Would like to see pics of factory or modified mounts on a TJ. At least something that shows which mounting holes to use. Thanks Steve


----------



## theplowmeister

kabong57;1127311 said:


> Would like to see pics of factory or modified mounts on a TJ. At least something that shows which mounting holes to use. Thanks Steve


mount for what brand of plow?


----------



## kabong57

Really does not matter as I am going to modify a 3pin Sno-Way mount off of a Ford truck to fit my TJ. Thanks Steve


----------



## basher

http://www.snoway.com/service/Subframes/97101086b.pdf


----------



## theplowmeister

kabong57;1127366 said:


> Really does not matter as I am going to modify a 3pin Sno-Way mount off of a Ford truck to fit my TJ. Thanks Steve


Sorry, you want to know what bolt holes on the Jeep frame to use.

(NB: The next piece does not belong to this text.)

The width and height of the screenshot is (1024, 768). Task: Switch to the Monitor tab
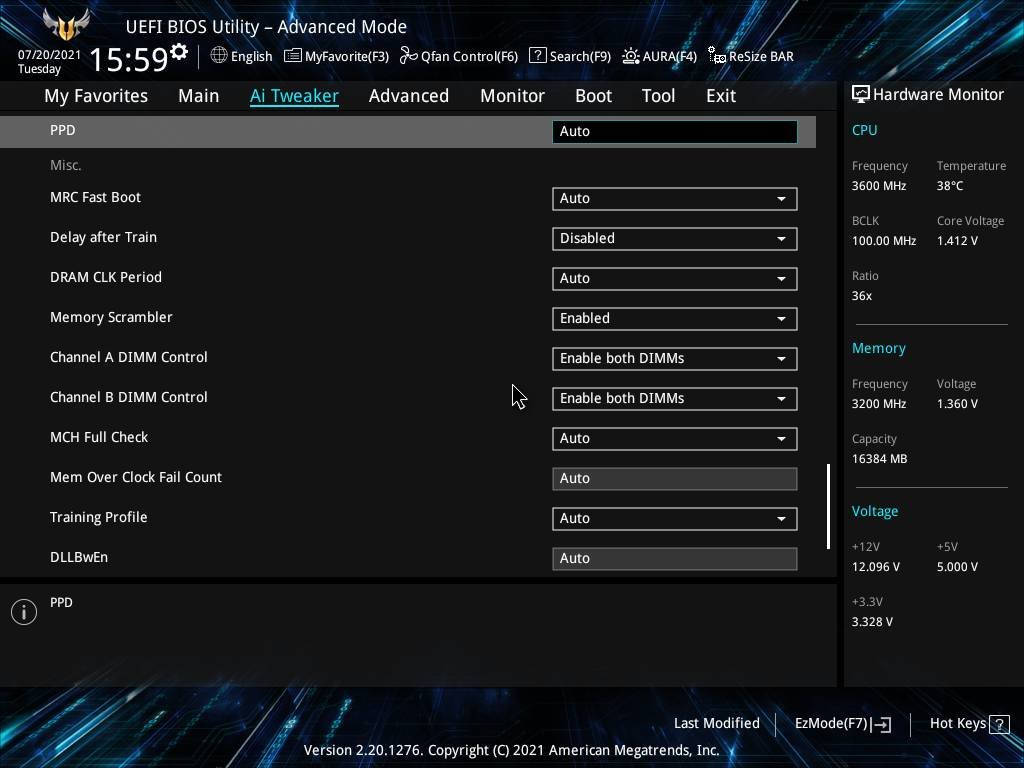tap(512, 96)
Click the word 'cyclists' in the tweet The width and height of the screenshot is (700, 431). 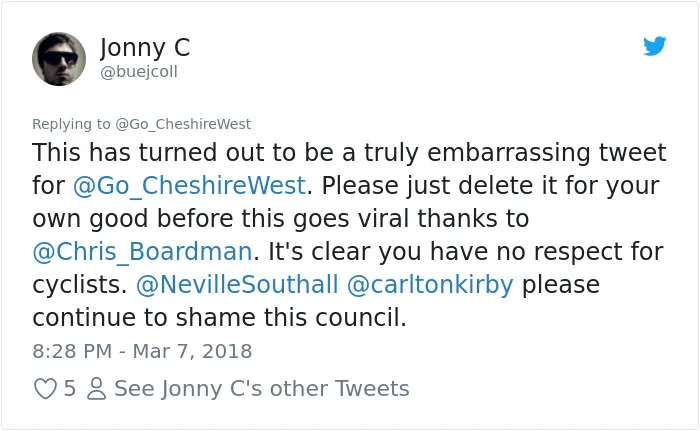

the 2 bolts going into the frame (one is behind the sway bar) are the stock location. However the holes originally only go through the outer side of the box frame. I drilled through the inner side of the box frame and inserted tube (welded in) for the bolt to go through so when I tightened the bolt it would not crush the frame.

see pic below









I made a long bar that goes from the front of the plow mount to just in front of the control arm.
I welded a 3/16 plate to the bottom of the Jeep frame (prevent the bolts from tearing through the frame.


----------